伍封见了鲍息,大喜道:“息大哥,你总算来了。”
鲍息叹道:“我早接到了乌荼的密报,亲自带了三千多人去救援,谁知一路上被桓魋的大军挡住。我找他们主将问话,他们却不与理睬,想要进攻,又被他们乱箭射回,我们人手又不如他们多,被桓魋牵制了好些日子,甚是焦燥。”
伍封将那日与楚月儿在桓魋大营中,偷听到桓魋和浑良夫的言语告诉了鲍息,鲍息眼露惊讶之色,沉吟道:“原来这中间另有隐密,适才听赵老将军说你一舌一剑,将桓魋的八千大军吓退,果然了不起!不过,我猜桓魋和浑良夫事后多半知道你是虚张声势,否则怎敢阻挡我的援军?”

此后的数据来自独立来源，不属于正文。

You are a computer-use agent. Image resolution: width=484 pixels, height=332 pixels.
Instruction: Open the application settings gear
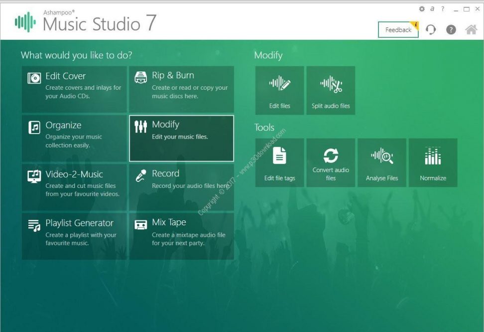click(x=421, y=9)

伍封点头道:“那桓魋厉害得紧,绝非蠢人,那日是被我言语连连相逼,无暇细思,才会放了我们走。”
鲍息道:“赵老将军说,他在齐国与田相国谈成了和议,回晋之后便会禀告晋君,看来,我得在卫人知道之前预先安排退军之策。”
伍封大喜道:“兄弟对息大哥记挂得紧,若是收兵回国,一家团聚,那是最好不过的了。”
鲍息叹道:“当日平定阚止之乱,大哥忽然担心田恒会乘机将鲍宴二家也灭了,独拥齐国,才会主动提出到卫国来。当时情势难明,我手握大军在外,鲍家才会安宁。虽然田氏与鲍氏交好,但大乱之下,谨慎些总是好的,听乌荼说兄弟如今名震齐国,又对田恒有救命之恩,鲍田两家眼下关系最好,才可放心收军回国。田恒是我表兄,我们从小一起长大,他的心思我清楚得很。他虽然专权,但那是他祖父辈所为,他只不过是顺理成章而已。他最重声名,兄弟既是齐国人人尊敬的少年英雄,对他又有救命之恩,他怎也不会对你胡来。何况,你有公主为妻,谁敢公然得罪呢?”

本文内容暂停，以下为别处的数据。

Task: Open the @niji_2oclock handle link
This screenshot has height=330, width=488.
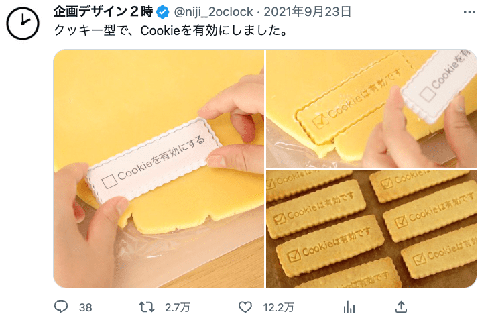Action: pyautogui.click(x=213, y=12)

妙公主笑道:“息大哥,你别看封哥哥嘴上叫我公主,其实对我可凶恶得紧!动辄瞪我几眼……,咦!”正说着,恰好见伍封的眼睛瞪了过来。
众人忍不住都笑起来。这时宫女送上了饭食,众人吃着饭,妙公主与楚月儿见鲍息与伍封如同亲兄弟,自是不住的为他亲自添酒布菜,左一声“息大哥”,右一声“息大哥”,叫得鲍息心中甜甜的,乐不可支。他久在军中,今日恍如回到家中,自是大为开怀。
伍封见二女乖巧至此,将大哥哄得极为高兴,心在也十分欣慰。
吃过了饭,鲍息道:“兄弟,我的大军还驻扎在戚城之外,离军久了,怕军中生变,只好连夜赶回去。你无须焦急,等诸人伤势大好后才走。我已请了卫国的大夫高柴和子路时时照看易关,不怕柳下跖和桓魋捣鬼。”
伍封奇道:“子路怎到了卫国来?”
鲍息道:“子路与高柴都是孔子的弟子。子路那一次中了田恒之计,杀了子我,又劝退了柳下跖的骑兵,后来听说齐君死了,才知上了当,怕孔子责怪,不敢回鲁国去。那日我领军往卫国来,路上见了他,便将他带到了卫国。高柴本在卫国为大夫,便将子路荐给了卫君,卫君也赐他为大夫,二人对卫君极是忠心,被卫君倚为左右手,以至使得孔俚大夫颇为不悦。”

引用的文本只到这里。